Let $\sim$ be the relation on $\mathbb R^2$ defined by: $$(x_1, y_1) ∼ (x_2, y_2) \iff x_1^2 + y_1^2=x_2^2+y_2^2$$ Show that $\sim$ is an equivalence relation on $\mathbb R^2$.
Consider the function $f \colon [0, \infty) \to \mathbb R^2/ \sim$ defined by $f(x) = [(x, 0)]$ $\forall x \in [0, \infty)$. Show that $f$ is bijective.
I have shown it is an equivalence relation and that $f$ is injective but I am now stuck on proving it is surjective. I really am not sure how to begin because it seems obvious it is true? Any hints appreciated
It is easy to see that the given relation is injective.
For surjectivity, you are supposed to show that for every $[(a,b)] \in \mathbb{R}^2/\sim$, we have that $[(a,b)] = f(x)$ for some $x$.
This is very easy to see: let $x = \sqrt{a^2 + b^2}$. Then, note that $(x,0) \sim (a,b)$, since $x^2 + 0^2 = a^2 + b^2$. Hence, $f(x) = [(x,0)] = [(a,b)]$ as $(x,0) \sim (a,b)$.

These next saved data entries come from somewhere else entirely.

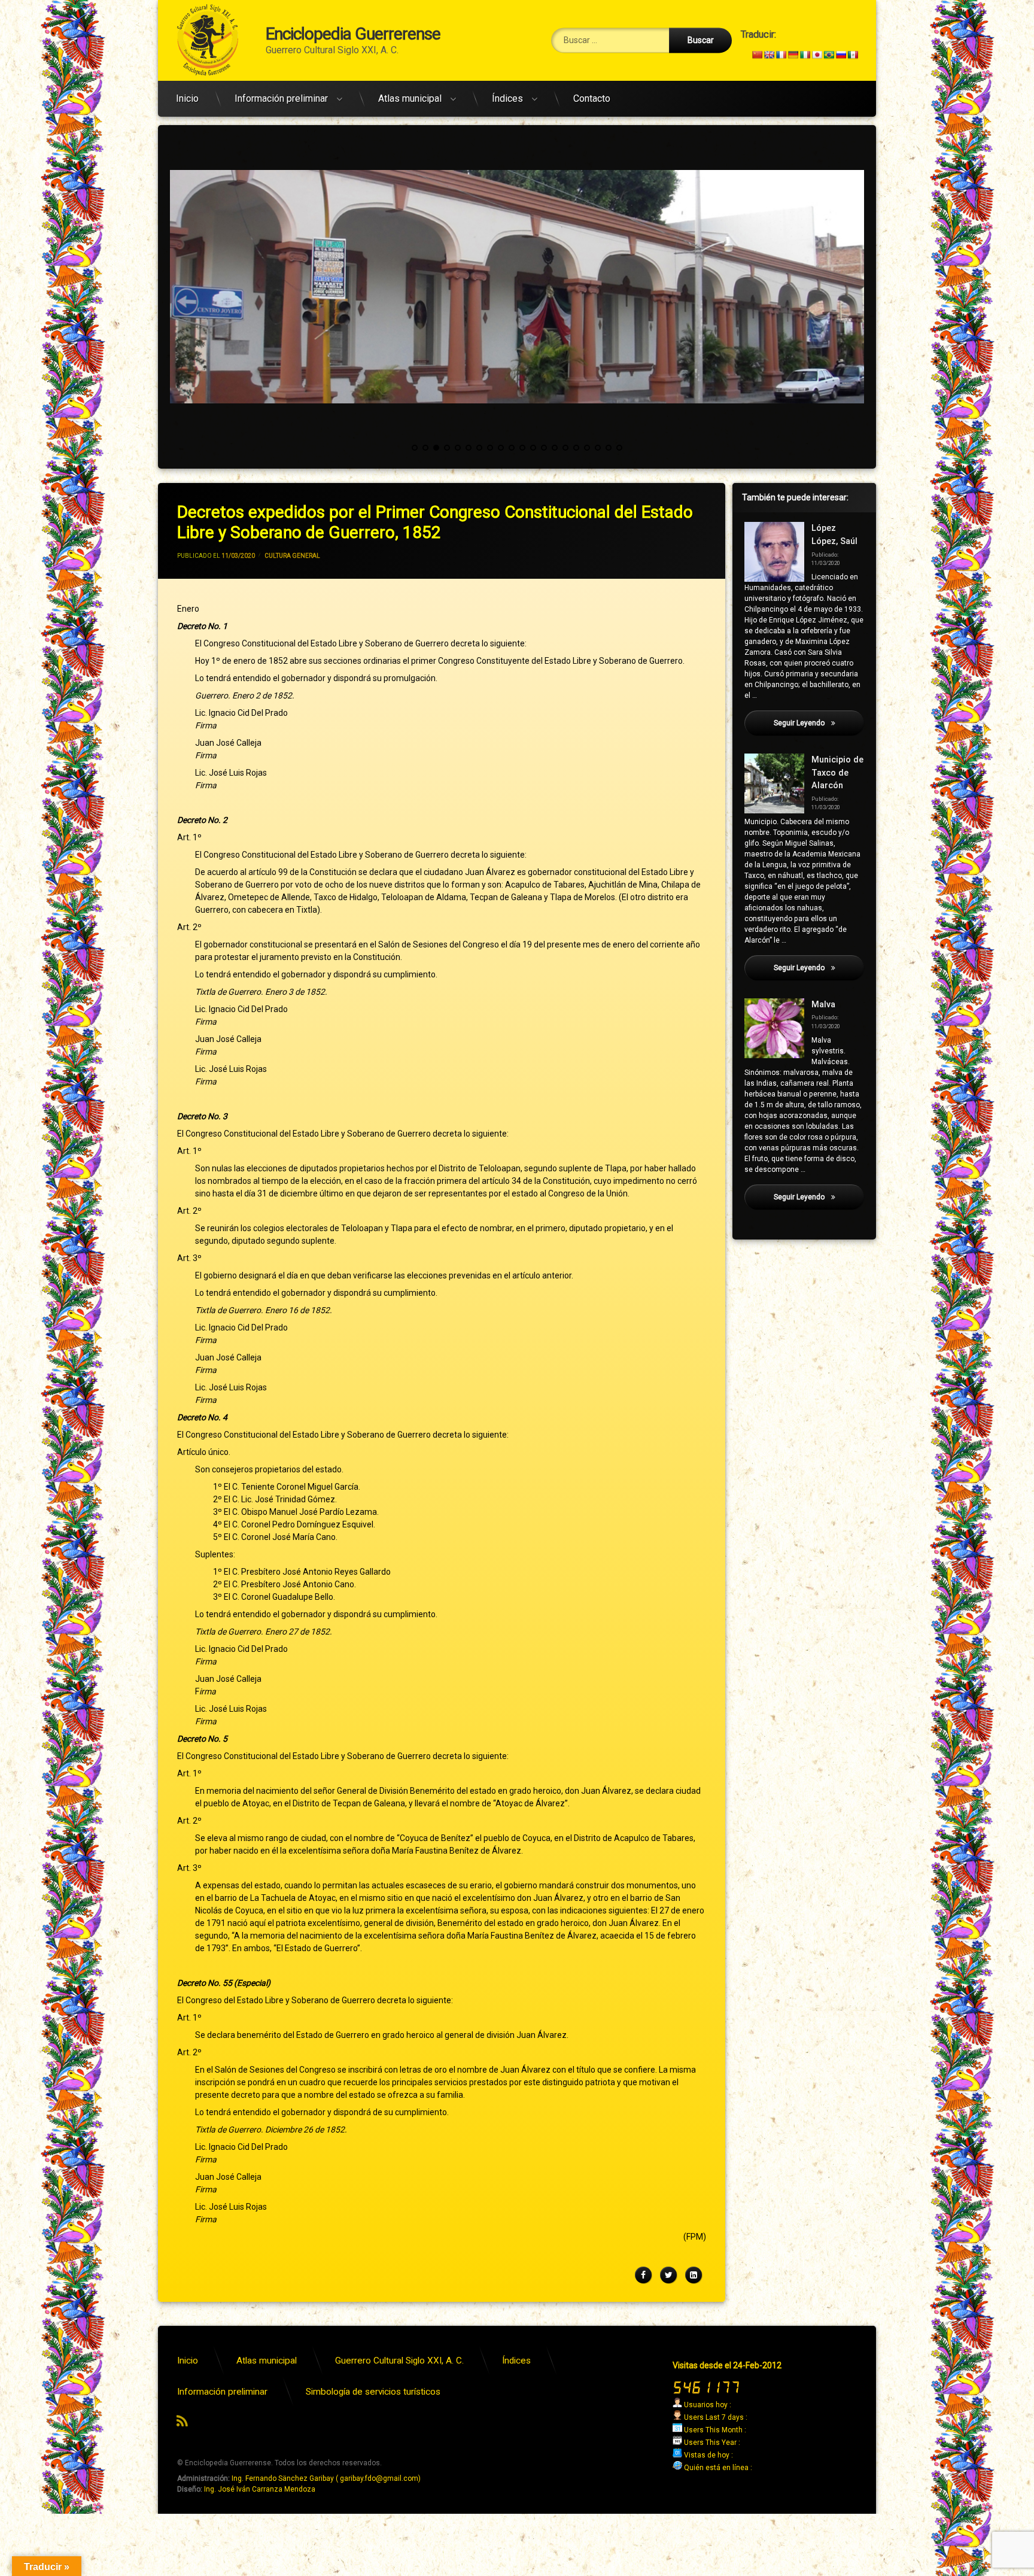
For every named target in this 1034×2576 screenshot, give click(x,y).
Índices (507, 98)
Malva (823, 1005)
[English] (769, 54)
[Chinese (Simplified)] (757, 54)
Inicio (187, 98)
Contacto (591, 98)
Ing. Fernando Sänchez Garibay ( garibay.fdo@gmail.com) (326, 2478)
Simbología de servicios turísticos (373, 2391)
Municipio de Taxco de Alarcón (837, 773)
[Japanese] (816, 54)
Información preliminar (281, 98)
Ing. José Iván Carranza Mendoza (259, 2489)
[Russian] (840, 54)
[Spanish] (852, 54)
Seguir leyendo (819, 723)
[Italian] (804, 54)
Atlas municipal (410, 98)
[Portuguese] (828, 54)
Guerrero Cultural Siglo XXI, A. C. (399, 2360)
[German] (792, 54)
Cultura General (292, 555)
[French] (781, 54)
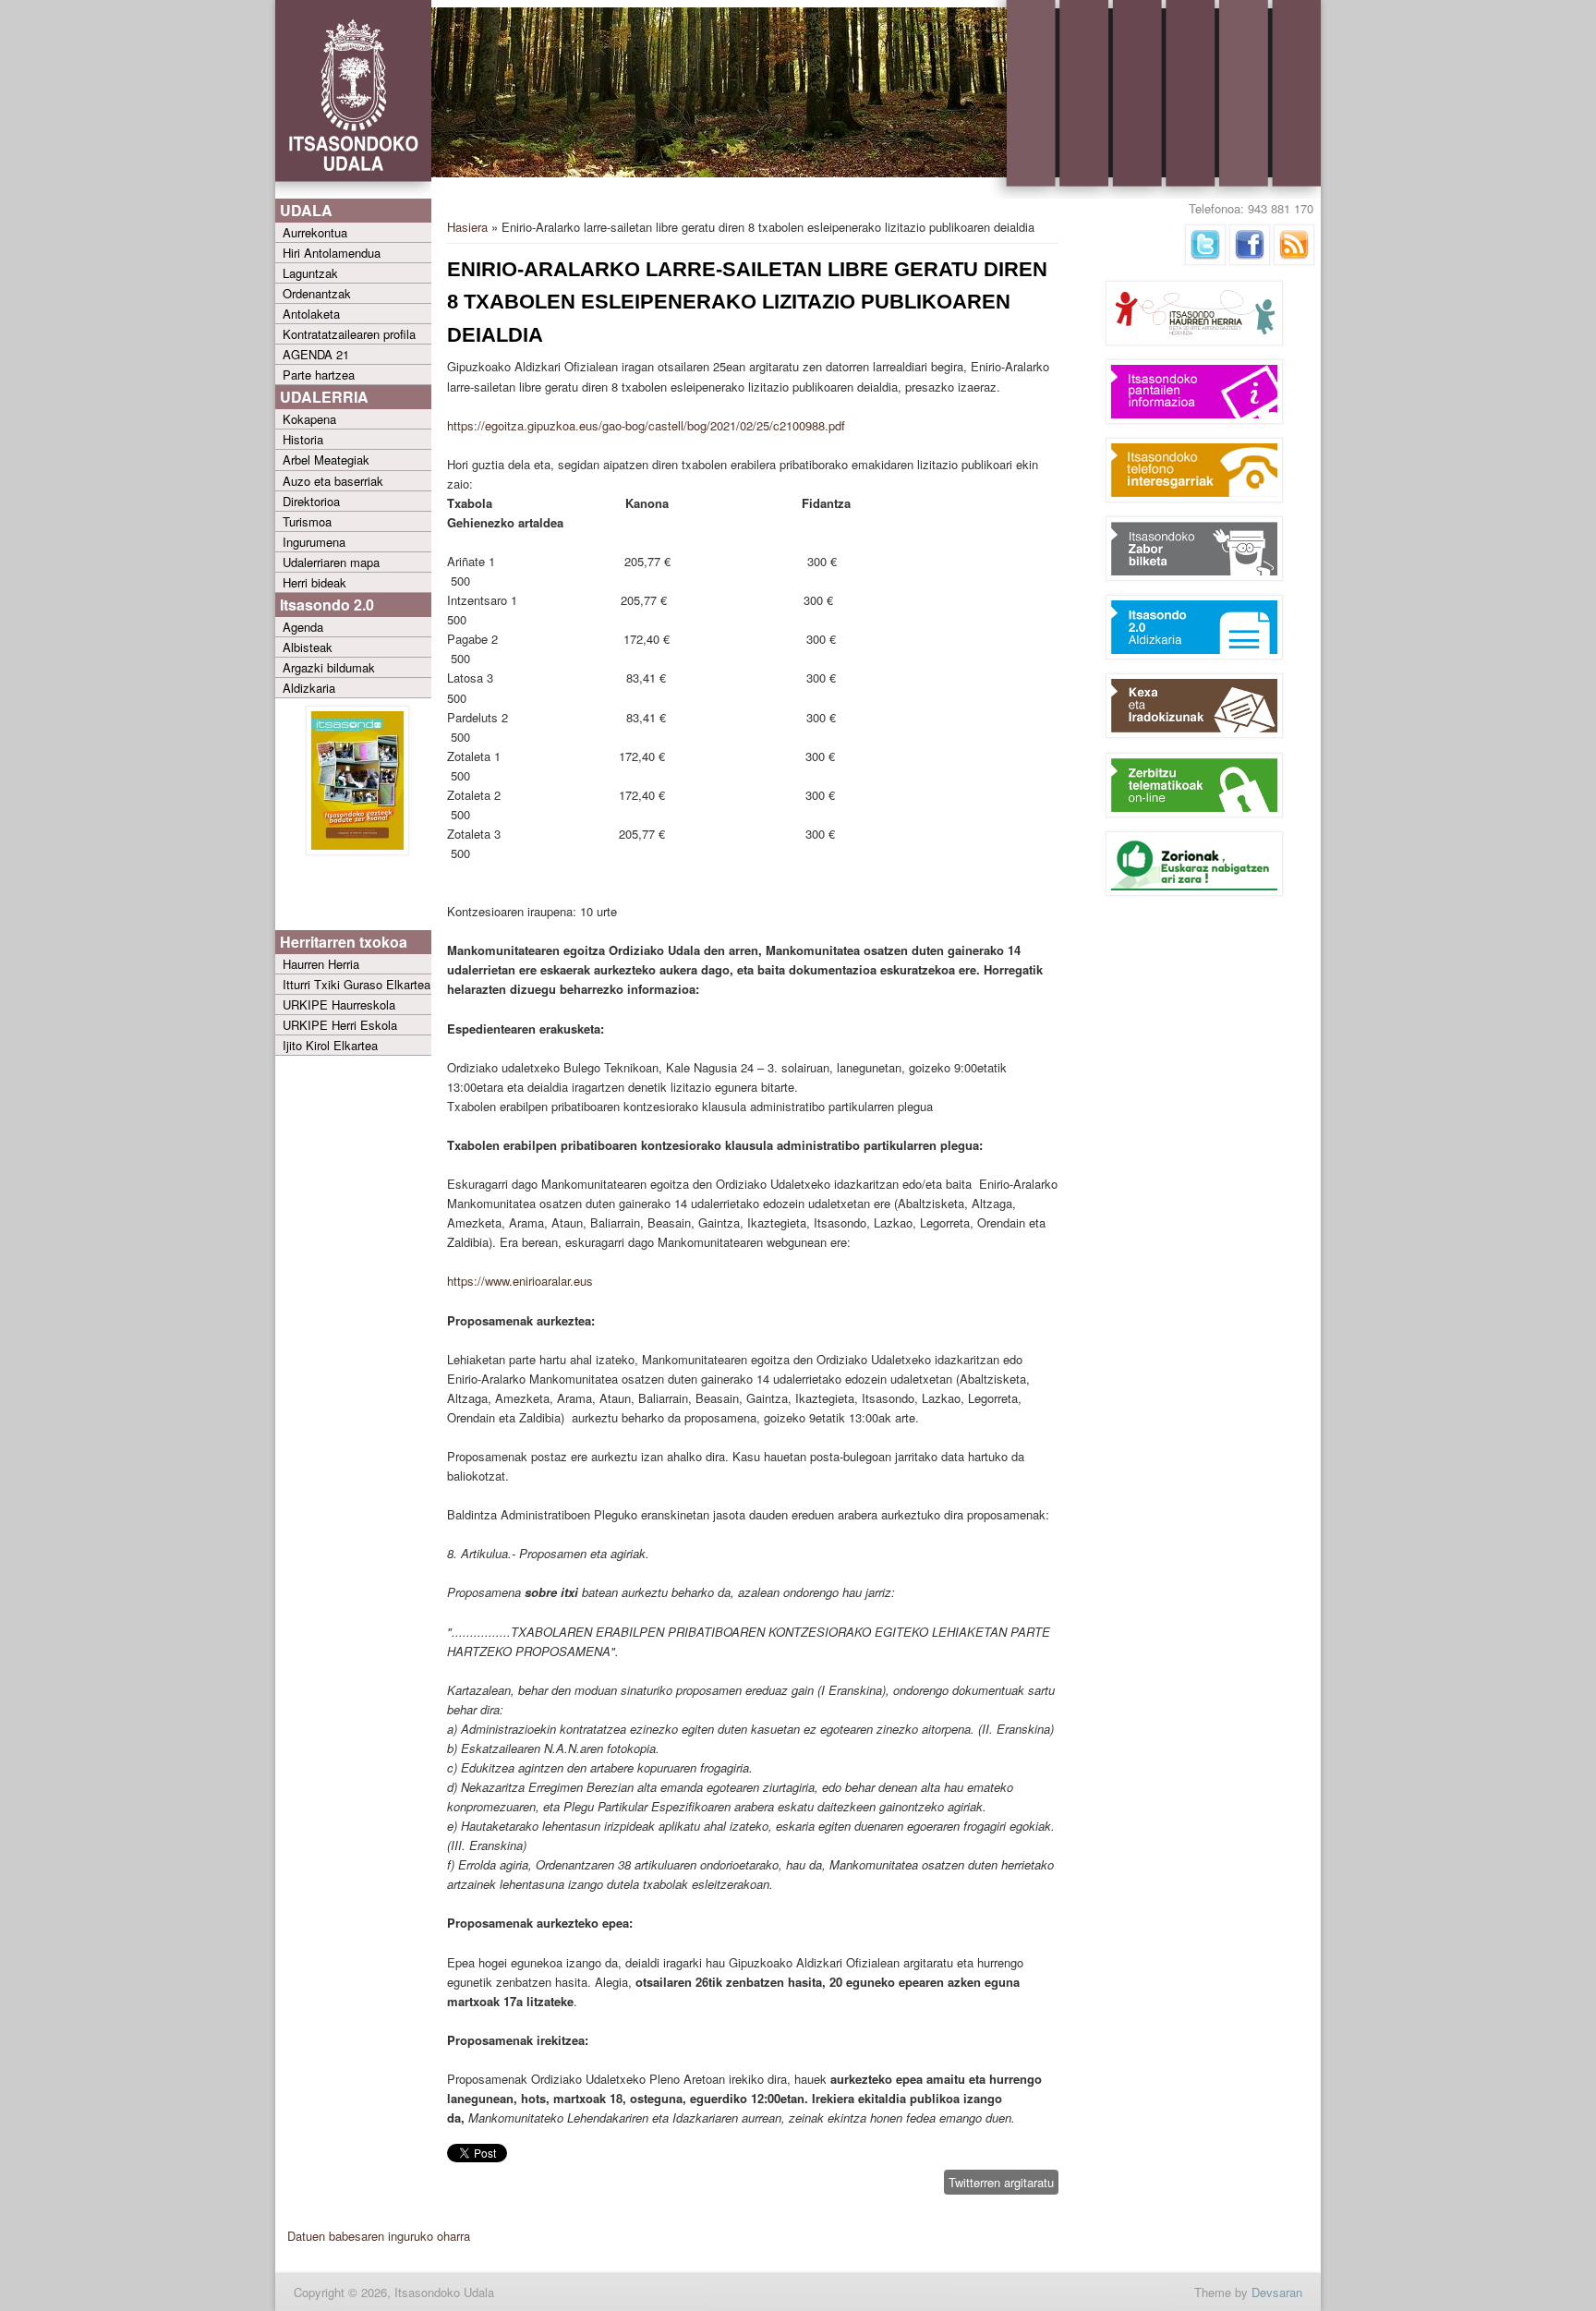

Hence, with surjectivity and injectivity done, you can say that $f$ is bijective.
Alternately, you can define an inverse function $g : (\mathbb{R}^2/\sim) \to [0,\infty)$, by $g([a,b]) = \sqrt{a^2+b^2}$.
Note that $g \circ f(x) = g([(x,0)]) = \sqrt{x^2 + 0^2} = x$ for all $x \in [0,\infty)$.
Further, $f \circ g([(a,b)]) = f(\sqrt{a^2+b^2}) = [(\sqrt{a^2+b^2},0)] = [(a,b)]$ as $(\sqrt{a^2+b^2},0) \sim (a,b)$.
Hence, $f \circ g$ and $g \circ f$ are both the identity, hence $g$ is a well defined inverse of $f$, hence $f$ is bijective.